Instructions for the task =>
From the line below containing "Given: Open the Estado de la cuenta dropdown" to the final line, print each line exactly as written. No pictures belong in the copy.

Records from a collection:
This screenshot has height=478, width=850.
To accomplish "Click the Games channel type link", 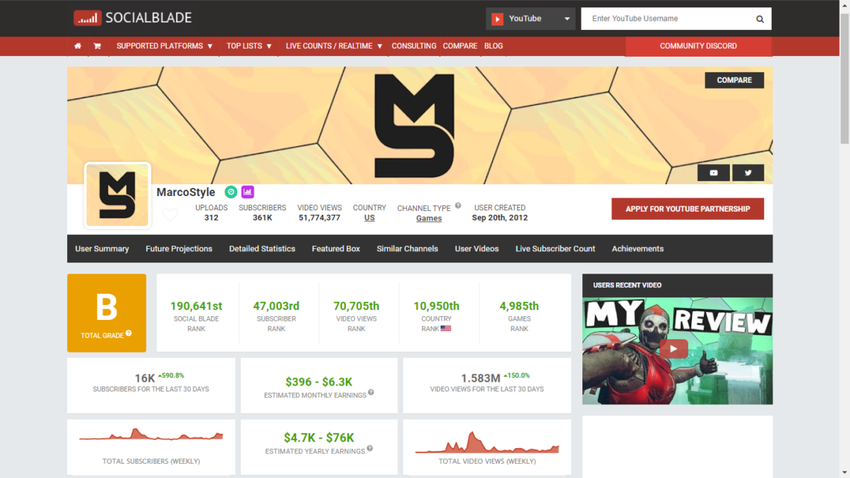I will 429,218.
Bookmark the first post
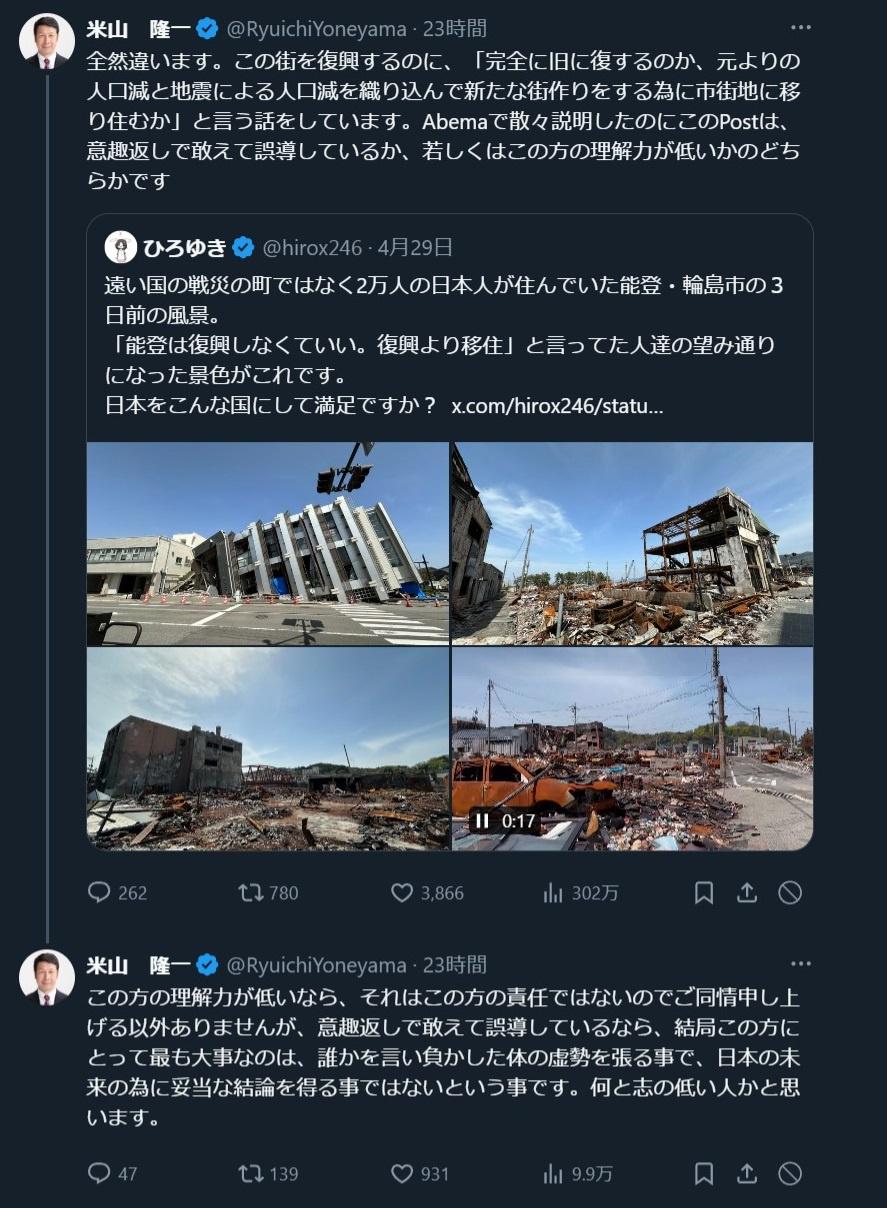This screenshot has height=1208, width=887. click(704, 893)
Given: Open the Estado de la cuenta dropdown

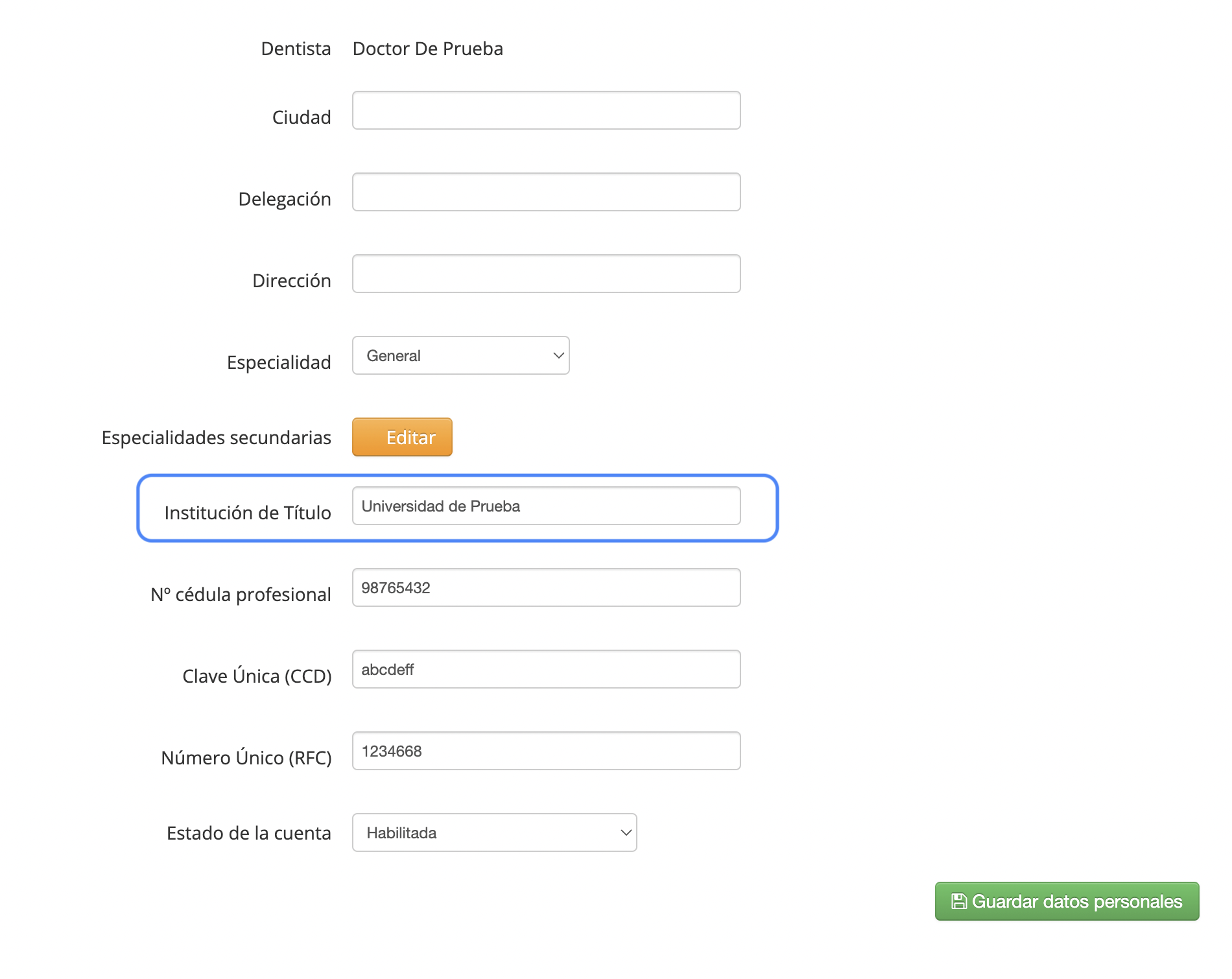Looking at the screenshot, I should pyautogui.click(x=495, y=832).
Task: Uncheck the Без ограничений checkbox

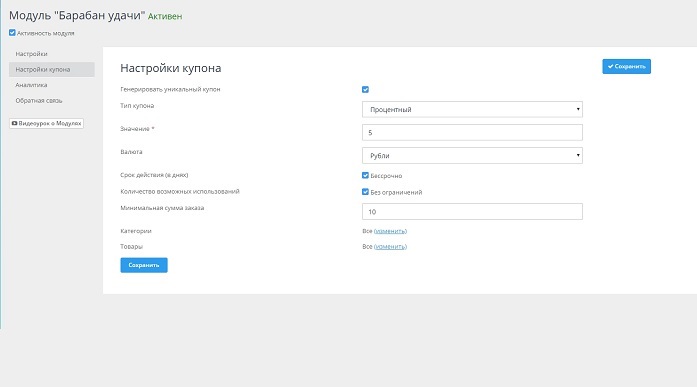Action: [365, 192]
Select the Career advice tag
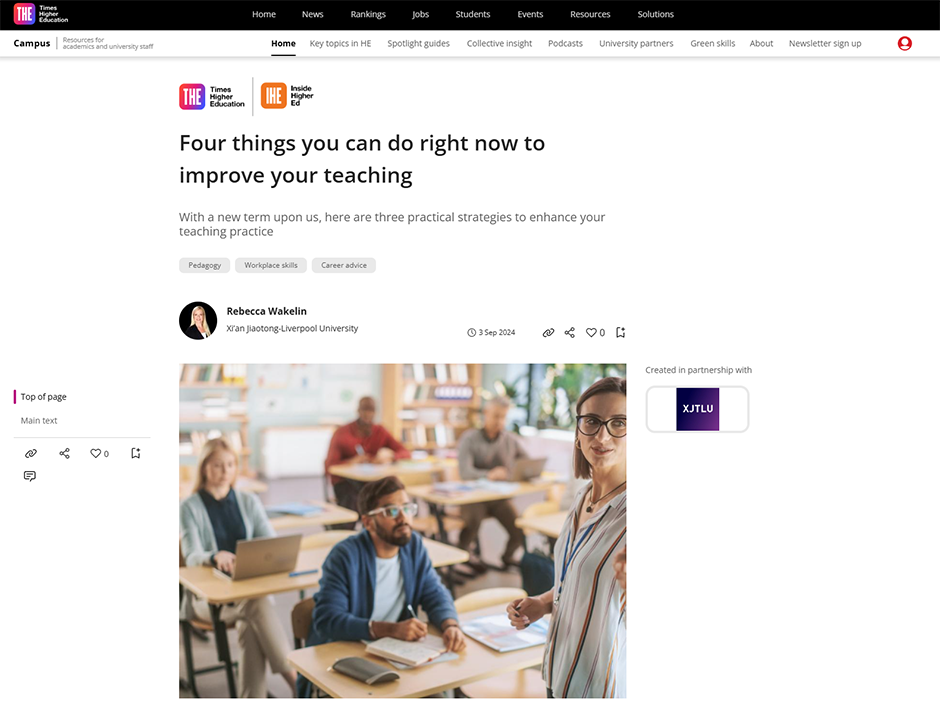 [x=344, y=266]
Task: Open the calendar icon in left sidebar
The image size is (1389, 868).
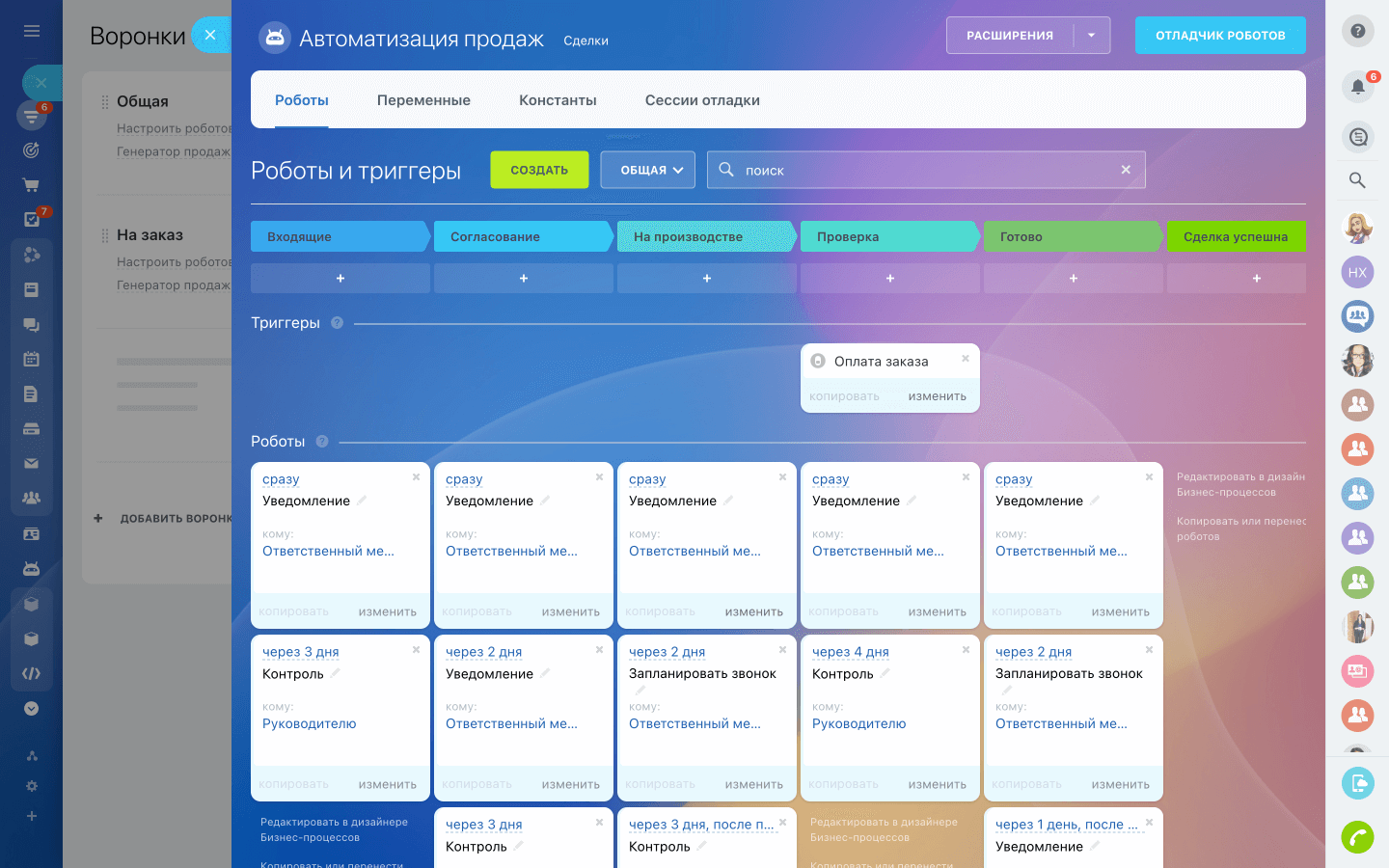Action: coord(31,359)
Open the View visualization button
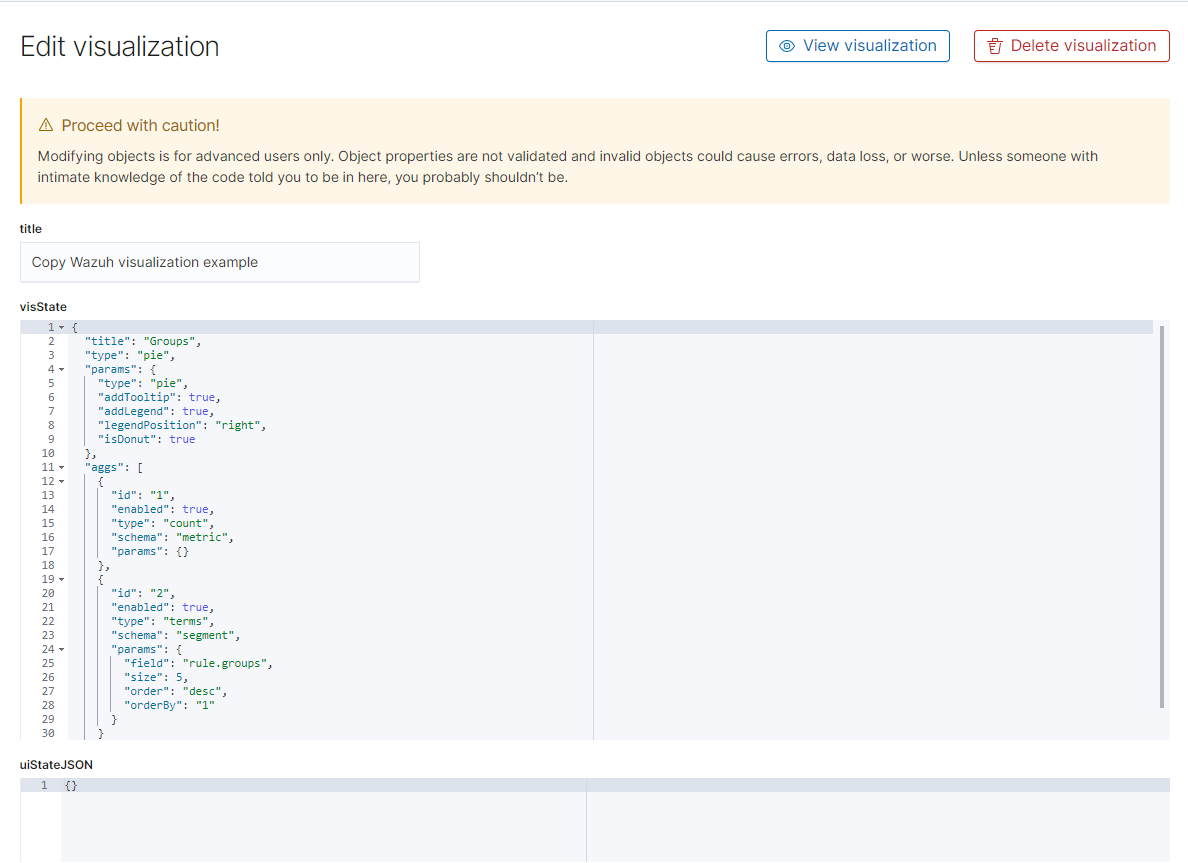 tap(857, 45)
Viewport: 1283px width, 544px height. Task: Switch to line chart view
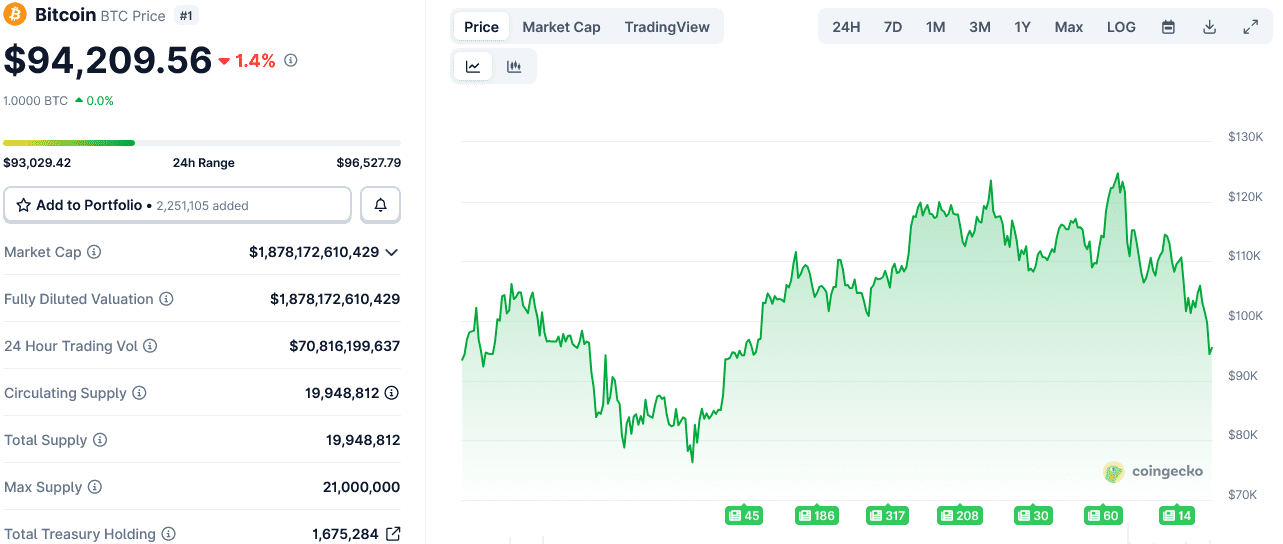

Task result =>
Given: Open the Estado de la cuenta dropdown

Looking at the screenshot, I should pyautogui.click(x=495, y=832).
Task: Uncheck the Без ограничений checkbox

Action: [365, 192]
Select the Career advice tag
 [x=344, y=266]
Task: Open the calendar icon in left sidebar
The image size is (1389, 868).
Action: coord(31,359)
Open the View visualization button
 tap(857, 45)
Viewport: 1283px width, 544px height. Task: Switch to line chart view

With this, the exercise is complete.